Re: [OMPI devel] [patch] return value not updated in ompi_mpi_init()

2010-02-09 Thread Ralph Castain
Oops - yep, that is an oversight! Will fix - thanks!

On Feb 9, 2010, at 7:13 AM, Guillaume Thouvenin wrote:

> Hello,
> 
> It seems that a return value is not updated during the setup of
> process affinity in function ompi_mpi_init()
> ompi/runtime/ompi_mpi_init.c:459
> 
> The problem is in the following piece of code:
> 
>[... here ret == OPAL_SUCCESS ...]
>phys_cpu = opal_paffinity_base_get_physical_processor_id(nrank);
>if (0 > phys_cpu) {
>error = "Could not get physical processor id - cannot set processor 
> affinity";
>goto error;
>}
>[...]
> 
> If opal_paffinity_base_get_physical_processor_id() failed ret is not
> updated and we will reach the "error:" label while ret == OPAL_SUCCESS.
> 
> As a result MPI_Init() will return without having initialized the
> MPI_COMM_WORLD struct leading to a segmentation fault on calls like
> MPI_Comm_size().
> 
> I got the bug recently with new westmere processors for which the
> function opal_paffinity_base_get_physical_processor_id() failed if we
> are using the mca parameter "opal_paffinity_alone 1" during the
> execution.
> 
> I'm not sure that it's the right way to fix the problem but here is a
> patch tested with v1.5. This patch allows to report the problem instead
> of generating a segmentation fault.
> 
> With the patch, the output is:
> 
> --
> It looks like MPI_INIT failed for some reason; your parallel process is
> likely to abort.  There are many reasons that a parallel process can
> fail during MPI_INIT; some of which are due to configuration or environment
> problems.  This failure appears to be an internal failure; here's some
> additional information (which may only be relevant to an Open MPI
> developer):
> 
>  Could not get physical processor id - cannot set processor affinity
>  --> Returned "Not found" (-5) instead of "Success" (0)
> --
> 
> Without the patch, the output was:
> 
> *** Process received signal ***
> Signal: Segmentation fault (11)
> Signal code: Address not mapped (1)
> Failing at address: 0x10
> [ 0] /lib64/libpthread.so.0 [0x3d4e20ee90]
> [ 1] /home_nfs/thouveng/dev/openmpi-v1.5/lib/libmpi.so.0(MPI_Comm_size+0x9c) 
> [0x7fce74468dfc]
> [ 2] ./IMB-MPI1(IMB_init_pointers+0x2f) [0x40629f]
> [ 3] ./IMB-MPI1(main+0x65) [0x4035c5]
> [ 4] /lib64/libc.so.6(__libc_start_main+0xfd) [0x3d4da1ea2d]
> [ 5] ./IMB-MPI1 [0x403499]
> 
> 
> Regards,
> Guillaume
> 
> ---
> diff --git a/ompi/runtime/ompi_mpi_init.c b/ompi/runtime/ompi_mpi_init.c
> --- a/ompi/runtime/ompi_mpi_init.c
> +++ b/ompi/runtime/ompi_mpi_init.c
> @@ -459,6 +459,7 @@ int ompi_mpi_init(int argc, char **argv,
> OPAL_PAFFINITY_CPU_ZERO(mask);
> phys_cpu = 
> opal_paffinity_base_get_physical_processor_id(nrank);
> if (0 > phys_cpu) {
> +ret = phys_cpu;
> error = "Could not get physical processor id - cannot set 
> processor affinity";
> goto error;
> }
> ___
> devel mailing list
> de...@open-mpi.org
> http://www.open-mpi.org/mailman/listinfo.cgi/devel




[OMPI devel] [patch] return value not updated in ompi_mpi_init()

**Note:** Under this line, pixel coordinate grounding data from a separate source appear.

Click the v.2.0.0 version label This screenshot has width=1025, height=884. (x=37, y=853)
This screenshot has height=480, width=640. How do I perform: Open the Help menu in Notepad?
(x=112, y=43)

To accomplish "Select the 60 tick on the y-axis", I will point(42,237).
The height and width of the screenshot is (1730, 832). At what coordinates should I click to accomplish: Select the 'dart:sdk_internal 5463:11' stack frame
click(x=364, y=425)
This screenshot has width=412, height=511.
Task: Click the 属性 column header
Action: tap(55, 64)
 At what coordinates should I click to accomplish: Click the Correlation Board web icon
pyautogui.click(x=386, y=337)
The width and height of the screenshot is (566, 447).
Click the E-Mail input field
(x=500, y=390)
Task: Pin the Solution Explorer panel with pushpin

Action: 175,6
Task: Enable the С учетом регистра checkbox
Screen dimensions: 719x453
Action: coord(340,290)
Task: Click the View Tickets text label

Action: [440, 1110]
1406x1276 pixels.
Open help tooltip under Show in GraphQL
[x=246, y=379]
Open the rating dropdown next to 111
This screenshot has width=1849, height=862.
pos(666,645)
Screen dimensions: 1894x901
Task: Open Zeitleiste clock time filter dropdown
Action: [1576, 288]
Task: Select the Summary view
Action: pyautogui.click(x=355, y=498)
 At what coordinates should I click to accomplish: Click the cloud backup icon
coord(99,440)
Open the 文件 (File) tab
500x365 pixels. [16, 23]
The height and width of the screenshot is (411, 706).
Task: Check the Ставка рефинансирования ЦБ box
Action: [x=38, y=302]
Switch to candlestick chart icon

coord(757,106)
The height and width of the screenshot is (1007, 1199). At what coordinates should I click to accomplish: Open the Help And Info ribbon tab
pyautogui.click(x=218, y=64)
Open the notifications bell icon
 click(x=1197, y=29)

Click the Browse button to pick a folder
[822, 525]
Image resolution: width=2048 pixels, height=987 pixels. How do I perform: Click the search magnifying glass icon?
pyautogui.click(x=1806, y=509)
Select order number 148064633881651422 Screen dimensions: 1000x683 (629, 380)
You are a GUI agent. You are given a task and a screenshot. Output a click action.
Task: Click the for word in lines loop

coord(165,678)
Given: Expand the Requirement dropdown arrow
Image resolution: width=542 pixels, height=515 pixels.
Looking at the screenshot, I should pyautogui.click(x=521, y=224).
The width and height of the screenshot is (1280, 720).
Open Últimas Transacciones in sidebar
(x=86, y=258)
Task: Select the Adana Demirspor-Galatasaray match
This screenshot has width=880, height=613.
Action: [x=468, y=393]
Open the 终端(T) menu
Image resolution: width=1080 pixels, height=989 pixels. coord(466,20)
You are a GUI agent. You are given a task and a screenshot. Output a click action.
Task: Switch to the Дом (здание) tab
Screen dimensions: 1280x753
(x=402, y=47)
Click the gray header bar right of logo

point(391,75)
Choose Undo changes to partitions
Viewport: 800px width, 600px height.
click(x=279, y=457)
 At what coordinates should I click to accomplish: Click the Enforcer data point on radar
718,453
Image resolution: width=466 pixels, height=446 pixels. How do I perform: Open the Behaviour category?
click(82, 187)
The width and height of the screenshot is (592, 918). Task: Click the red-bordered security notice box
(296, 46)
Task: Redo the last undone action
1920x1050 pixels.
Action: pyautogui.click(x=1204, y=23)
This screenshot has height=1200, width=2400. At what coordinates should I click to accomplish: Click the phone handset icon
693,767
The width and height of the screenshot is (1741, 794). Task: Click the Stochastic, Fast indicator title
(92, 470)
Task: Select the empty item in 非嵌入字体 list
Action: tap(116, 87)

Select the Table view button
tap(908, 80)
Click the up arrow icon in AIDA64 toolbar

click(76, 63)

2010-02-09 Thread Guillaume Thouvenin
Hello,

 It seems that a return value is not updated during the setup of
process affinity in function ompi_mpi_init()
ompi/runtime/ompi_mpi_init.c:459

 The problem is in the following piece of code:

[... here ret == OPAL_SUCCESS ...]
phys_cpu = opal_paffinity_base_get_physical_processor_id(nrank);
if (0 > phys_cpu) {
error = "Could not get physical processor id - cannot set processor 
affinity";
goto error;
}
[...]

 If opal_paffinity_base_get_physical_processor_id() failed ret is not
updated and we will reach the "error:" label while ret == OPAL_SUCCESS.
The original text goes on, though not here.